Salvador Barros faleceu em 2017, aos 80 anos. À época, tentava derrubar liminar favorável a um fazendeiro, em ação de despejo. Fátima Barros era liderança de projeção nacional. Foi defensora da causa quilombola em todo o país. Morreu vítima da covid-19, em 2021.
“Fátima Barros, presente! Salvador Barros, presente!”, disseram, em coro, os participantes da cerimônia.
“Mesmo que, às vezes, a gente passe despercebido, invisível aos olhos de muitos, vamos buscar nossos direitos. As nossas conquistas vêm quando a gente tem disposição, coragem e está sempre no lado certo, indo pelos caminhos que a Justiça nos faz trilhar”, enfatizou Júnior Barros.
Segurança
O superintendente regional do Incra/TO, Edmundo Rodrigues Costa, destacou a importância do momento e indicou, como próximo passo a ser tomado, a reintegração de posse visando à retirada de não quilombolas.
“A nossa preocupação agora é garantir a segurança das famílias que estão constantemente sendo ameaçadas. O título é uma parte do processo e este finaliza com a área sendo retomada pelo Incra para as famílias poderem trabalhar e viver com tranquilidade e dignidade”, pontuou Costa.
Júnior Barros confirmou o temor. “Estamos muito felizes, mas, ao mesmo tempo, muito preocupados devido a essa questão. Fica registrado esse pedido de ajuda e falo também em nome de todas as comunidades quilombolas do Brasil.”
O advogado Cristian Ribas, assessor jurídico da Coordenação Estadual das Comunidades Quilombolas do Tocantins (COEQTO), reiterou a necessidade de atuação institucional diante dos casos apontados.
Os remanescentes do quilombo tiveram a chance de expor os receios e entregaram pedido formal de proteção aos órgãos presentes. Ouviram os relatos, entre outros, a diretora do Departamento de Mediação e Conciliação de Conflitos Agrários do Ministério do Desenvolvimento Agrário e Agricultura Familiar (MDA), Cláudia Maria Dadico; o coordenador-geral do Departamento de Mediação e Conciliação de Conflitos Agrários do ministério, Carlos César D’Elia; a diretora da Câmara de Conciliação Agrária do Incra, Maira Coraci Diniz; e o conciliador agrário do Incra/TO, Geraldino Gustavo de Queiroz Teixeira.
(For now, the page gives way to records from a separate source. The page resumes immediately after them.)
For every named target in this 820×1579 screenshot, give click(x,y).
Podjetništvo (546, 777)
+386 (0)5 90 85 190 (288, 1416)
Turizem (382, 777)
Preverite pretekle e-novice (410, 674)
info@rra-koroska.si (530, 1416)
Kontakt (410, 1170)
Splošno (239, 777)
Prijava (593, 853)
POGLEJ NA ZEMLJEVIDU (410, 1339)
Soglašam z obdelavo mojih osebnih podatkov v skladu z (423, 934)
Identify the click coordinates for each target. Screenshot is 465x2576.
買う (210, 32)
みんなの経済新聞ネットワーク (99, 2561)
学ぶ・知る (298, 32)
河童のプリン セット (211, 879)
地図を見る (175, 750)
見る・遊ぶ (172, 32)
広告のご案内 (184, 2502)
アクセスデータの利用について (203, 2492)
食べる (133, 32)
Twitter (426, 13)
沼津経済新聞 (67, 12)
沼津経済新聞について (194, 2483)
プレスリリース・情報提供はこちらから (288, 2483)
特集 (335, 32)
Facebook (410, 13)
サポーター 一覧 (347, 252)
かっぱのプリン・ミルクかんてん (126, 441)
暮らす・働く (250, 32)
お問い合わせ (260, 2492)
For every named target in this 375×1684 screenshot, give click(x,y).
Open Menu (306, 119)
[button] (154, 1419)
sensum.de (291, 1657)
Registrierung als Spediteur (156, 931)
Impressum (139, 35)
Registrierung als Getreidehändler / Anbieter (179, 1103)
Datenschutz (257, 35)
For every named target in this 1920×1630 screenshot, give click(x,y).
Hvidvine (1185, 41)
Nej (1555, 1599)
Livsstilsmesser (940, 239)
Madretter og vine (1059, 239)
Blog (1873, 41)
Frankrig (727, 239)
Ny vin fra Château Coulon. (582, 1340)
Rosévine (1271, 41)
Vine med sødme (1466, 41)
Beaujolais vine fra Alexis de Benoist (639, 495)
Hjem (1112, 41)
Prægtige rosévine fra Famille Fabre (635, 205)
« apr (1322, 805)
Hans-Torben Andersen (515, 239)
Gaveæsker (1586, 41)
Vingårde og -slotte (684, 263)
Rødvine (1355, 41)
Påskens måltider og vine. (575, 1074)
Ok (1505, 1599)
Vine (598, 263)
A equipe recebeu prints relacionados a uma campanha de difamação contra a comunidade. Os ataques virtuais de cunho racista se intensificaram depois da notícia da titulação.
O MDA fez, ainda, vistorias, e constatou a ocorrência de desmatamento ilegal, como no local onde ficava a árvore símbolo do território: um estoupeiro centenário. Ele era protegido pelos moradores, mas acabou sendo derrubado por invasores, em fevereiro deste ano.
Além do Incra, do MDA e da COEQTO, fizeram parte do evento representantes da Secretaria do Patrimônio da União (SPU), da Secretaria de Povos e Comunidades Tradicionais do Tocantins e da Polícia Federal.